Thrower's Collected Notes on the Havocs of Autism

MMR and Acquired Autism

(Autistic Enterocolitis)

- A Briefing Note

By David Thrower

February 2003

Serial Part I

The "Danish Study"

This entire document is a classic example of something "growing like Topsy". To try to keep track of each study for/against the MMR/autism link as they came out, each was summarised into a few bullet-points. More and more material appeared, and so each fresh study was distilled into some simple notes. Thanks to the efforts of many other people, more and more information was added. Particularly useful was the autism data supplied by Ray Gallup from the US IDEA system, but there were many other sources too, too numerous to acknowledge individually. Eventually, we have arrived at a briefing note of freight-train length, but I still find it useful, and I hope others find it useful too. Of course, it's out of date as soon as it appears, and so it will be continually updated as fresh studies emerge.
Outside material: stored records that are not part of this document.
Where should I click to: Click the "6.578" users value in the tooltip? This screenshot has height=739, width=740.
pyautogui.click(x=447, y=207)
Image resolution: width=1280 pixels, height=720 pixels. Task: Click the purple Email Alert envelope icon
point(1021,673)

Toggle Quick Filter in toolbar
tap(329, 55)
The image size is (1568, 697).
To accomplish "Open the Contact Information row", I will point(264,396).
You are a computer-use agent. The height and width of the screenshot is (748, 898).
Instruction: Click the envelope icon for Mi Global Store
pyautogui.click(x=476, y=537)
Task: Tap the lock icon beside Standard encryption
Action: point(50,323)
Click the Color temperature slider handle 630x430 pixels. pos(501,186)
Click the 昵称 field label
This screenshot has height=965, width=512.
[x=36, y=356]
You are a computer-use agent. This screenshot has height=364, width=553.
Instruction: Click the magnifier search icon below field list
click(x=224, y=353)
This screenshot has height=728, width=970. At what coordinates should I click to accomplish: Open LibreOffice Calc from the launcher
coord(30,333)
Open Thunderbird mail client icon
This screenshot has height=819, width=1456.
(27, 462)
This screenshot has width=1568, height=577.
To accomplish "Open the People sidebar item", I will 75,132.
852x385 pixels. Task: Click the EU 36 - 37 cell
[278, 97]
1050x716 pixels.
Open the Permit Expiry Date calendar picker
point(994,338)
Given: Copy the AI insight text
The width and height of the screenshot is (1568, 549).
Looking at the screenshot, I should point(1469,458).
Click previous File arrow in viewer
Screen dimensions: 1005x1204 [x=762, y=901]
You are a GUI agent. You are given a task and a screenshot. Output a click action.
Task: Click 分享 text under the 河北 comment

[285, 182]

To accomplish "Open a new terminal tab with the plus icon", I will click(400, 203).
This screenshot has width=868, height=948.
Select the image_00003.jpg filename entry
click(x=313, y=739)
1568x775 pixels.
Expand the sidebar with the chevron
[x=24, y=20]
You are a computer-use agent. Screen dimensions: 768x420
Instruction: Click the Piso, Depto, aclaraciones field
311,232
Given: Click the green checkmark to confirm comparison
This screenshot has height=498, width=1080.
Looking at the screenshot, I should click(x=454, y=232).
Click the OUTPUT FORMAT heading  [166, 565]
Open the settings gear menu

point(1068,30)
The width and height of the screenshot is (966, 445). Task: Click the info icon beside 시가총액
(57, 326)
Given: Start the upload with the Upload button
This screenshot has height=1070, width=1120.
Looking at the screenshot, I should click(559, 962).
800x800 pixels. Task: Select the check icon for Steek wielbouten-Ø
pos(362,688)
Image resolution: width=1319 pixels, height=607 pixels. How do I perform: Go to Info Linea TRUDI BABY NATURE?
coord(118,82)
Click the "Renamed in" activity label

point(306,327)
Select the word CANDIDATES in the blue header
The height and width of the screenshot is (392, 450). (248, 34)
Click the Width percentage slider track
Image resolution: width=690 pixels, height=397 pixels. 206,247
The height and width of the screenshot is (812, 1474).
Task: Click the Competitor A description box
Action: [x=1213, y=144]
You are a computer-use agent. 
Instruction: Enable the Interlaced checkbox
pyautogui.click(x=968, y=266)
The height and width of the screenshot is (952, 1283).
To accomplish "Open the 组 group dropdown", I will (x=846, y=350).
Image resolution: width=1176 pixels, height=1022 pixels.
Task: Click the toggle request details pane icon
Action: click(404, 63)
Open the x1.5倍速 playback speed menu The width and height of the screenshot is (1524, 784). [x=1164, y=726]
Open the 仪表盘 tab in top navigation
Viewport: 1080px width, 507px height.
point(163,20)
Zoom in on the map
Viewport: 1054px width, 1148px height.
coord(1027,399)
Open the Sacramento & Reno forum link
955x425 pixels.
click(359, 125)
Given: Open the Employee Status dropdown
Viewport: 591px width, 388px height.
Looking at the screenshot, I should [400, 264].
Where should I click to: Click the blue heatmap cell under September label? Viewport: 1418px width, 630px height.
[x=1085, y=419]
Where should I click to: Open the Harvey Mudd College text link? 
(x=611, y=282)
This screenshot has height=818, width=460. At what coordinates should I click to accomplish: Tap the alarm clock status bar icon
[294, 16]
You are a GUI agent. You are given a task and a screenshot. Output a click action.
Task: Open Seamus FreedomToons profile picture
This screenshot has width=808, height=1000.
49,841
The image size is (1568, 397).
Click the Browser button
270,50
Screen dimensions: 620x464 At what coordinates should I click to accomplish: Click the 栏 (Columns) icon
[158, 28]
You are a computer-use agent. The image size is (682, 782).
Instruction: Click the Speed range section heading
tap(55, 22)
Study by Madsen, Hviid, Vestergaard, Schendel, Wohlfarht, Thorsen, Olsen and Melbye, A Population-Based Study of Measles-Mumps Rubella Vaccination and Autism, New England Journal of Medicine, November 2002, 347: 1478-1482.

This study paper attracted a great deal of attention, largely uncritical, when it was published towards the end of 2002, mainly because of its claimed size and, of course, its conclusion that there was no evidence of any MMR/autism link. The paper featured:

* A retrospective cohort study of all children born in Denmark from January 1991 through till December 1998

* MMR vaccination data obtained from the Danish National Board of Health. Information on the children’s autism status was obtained from the Danish Psychiatric Central Register, which contains information on all diagnoses received by patients in psychiatric hospitals and outpatient clinics in Denmark

* Of the 537,000 children in the cohort, 441,000 had received MMR. The study identified 316 children with a diagnosis of autistic disorder and a further 442 with a diagnosis of other autistic-spectrum disorder (total 758). (Note: 758 cases amongst 537,000 children represent a rate of 1 in 709, or 14 per 10,000).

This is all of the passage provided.